Drawing the chrome myself

wlroots gives you no decorations, so borders are rendered by hand: for each window the compositor allocates a shared-memory buffer (memfd_create) and writes the pixels directly in C, no drawing library involved; a 4px rounded-corner ring, gradient from teal to warm sand, with a translucent dark glass fill behind dialogs, attached to the scene under the window. Corner radius is per-app (12px default; zero for things that should sit flush). Unparented dialogs get the same glass treatment so they read as part of the environment rather than floating gray rectangles.

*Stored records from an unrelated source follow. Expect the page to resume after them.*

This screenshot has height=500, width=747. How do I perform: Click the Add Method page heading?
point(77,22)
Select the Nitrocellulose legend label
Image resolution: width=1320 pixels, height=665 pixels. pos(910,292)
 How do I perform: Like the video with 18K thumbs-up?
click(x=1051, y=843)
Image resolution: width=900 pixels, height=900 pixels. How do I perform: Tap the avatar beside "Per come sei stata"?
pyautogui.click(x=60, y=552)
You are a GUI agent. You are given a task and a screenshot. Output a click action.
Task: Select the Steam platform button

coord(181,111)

The boot sequence gets the same care, because the first thing the environment does should not be flashing a terminal at you. bootintro.c renders the wallpaper blurred (three box-blur passes, materially a Gaussian), then fades in the word mark in Plus Jakarta Sans Light at 96pt, letterspaced, filled with a vertical teal-to-warm-sand gradient over a blurred drop shadow, with a subtitle beneath. The phases are hardcoded and unhurried: 2.5 s of sync wait, 2.5 s fade in, 2 s hold, 2 s fade out, and then the desktop is just there. Not a loading screen; a hello. Auto-start programs are intentionally left out. I choose what I want to use my computer for, rather than being greeted at boot by whatever the computer decided to start for me.

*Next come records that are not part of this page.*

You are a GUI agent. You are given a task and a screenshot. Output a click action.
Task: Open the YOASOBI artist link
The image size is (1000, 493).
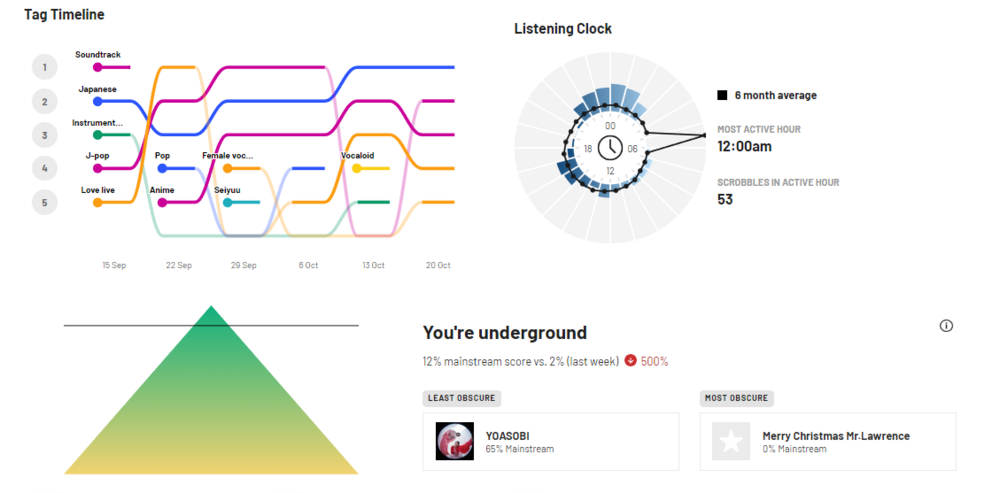point(507,436)
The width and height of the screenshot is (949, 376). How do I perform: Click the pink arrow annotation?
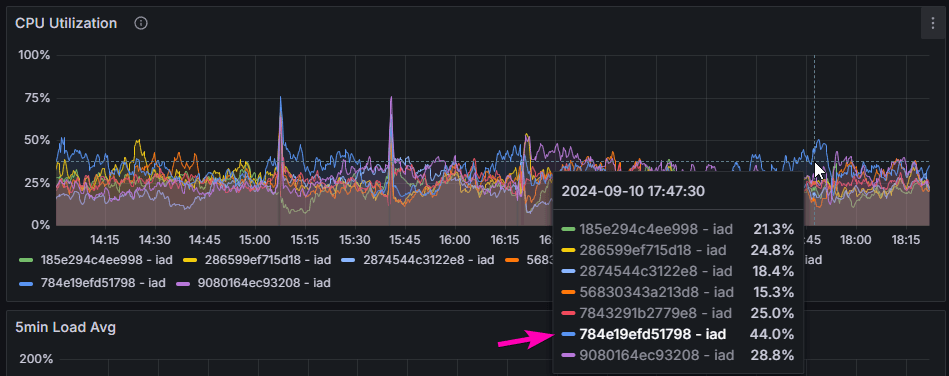click(526, 340)
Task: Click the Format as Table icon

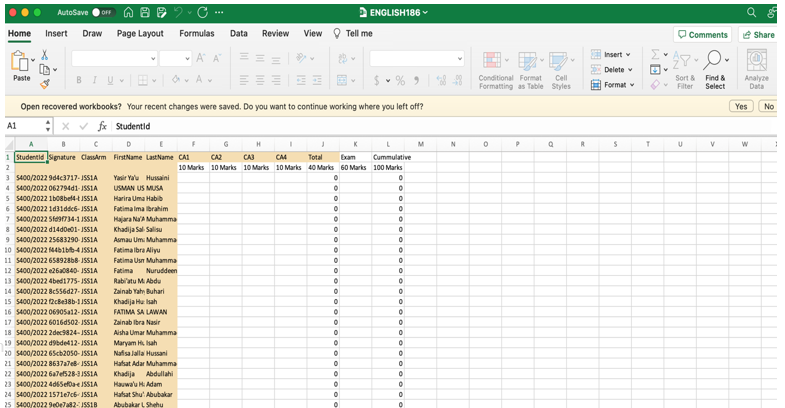Action: click(x=530, y=69)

Input grew a small gesture recognizer too: holding Super and flicking the cursor upward (velocity-tracked with accumulated deltas, fired once per flick) sends gesture:swipe-up to the brain, which maps it through resonance.toml like any keybinding. Left will go back on Firefox, right will be forward, and swiping down will bring the page back to the top.

Living in it

The real test of a compositor isn't a demo; it's whether you forget it's there. At time of writing I've been daily-driving Resonance for almost two weeks: work, browsing, editing, and, the part I genuinely expected to hurt, games. Having the level system, plus Super+ providing control over windows at the speed of thought, completely changes how I use a computer. No more hunting for window edges or title bars; I can do what I need without friction.

Games mattered more than anything else here, because games are roughly half of what I do on a computer. If gaming suffered, the project failed, no matter how clever the level system was. It didn't. Games run flawlessly: fullscreen, pointer capture, XWayland titles through Steam, all of it. Input latency sits around 10 ms, framerates are exactly what the hardware should produce, and the pointer-constraints and relative-pointer planks earn their keep every time a first-person camera doesn't spin into the ceiling. There is something quietly absurd about it: a bespoke compositor, rewritten plank by plank around one person, delivering perfectly transparent gameplay as if it were any mature desktop. It's the strongest evidence I have that the boat actually floats.

In those two weeks it has crashed exactly once, and the culprit was Godot's window associate/disassociate dance, which managed to hit a path no other app touches. One crash, one known cause. For a C program I rewrote around myself while living inside it, I'll take that.

The honest caveats

Plenty of this system is hardcoded: the output layout, the floor insets, the boot image path, and more besides. That's not sloppiness so much as scope; Resonance is built for exactly one machine and one user, and generalizing numbers that only ever need to be right once would be effort spent on a user who doesn't exist. The known potential bugs are documented in a standing review file (blocking IPC writes, a few protocol corners cut), and in almost two weeks of daily driving none of them has actually become an issue. I keep the list for when these errors rear their ugly heads.

The bigger truth is that everything described here is the framework, not the destination. What comes next is the system Resonance is actually named for: input velocity reading my current state, gravity weights learning which apps belong together, context deciding what surfaces when. All of it will drive placement through the same two IPC commands the current brain uses; the spatial compositor was built as the stage, and the learning system is what walks onto it next.

Of everything I've built, this is the one I'm proudest of. I know because I'm typing this inside it.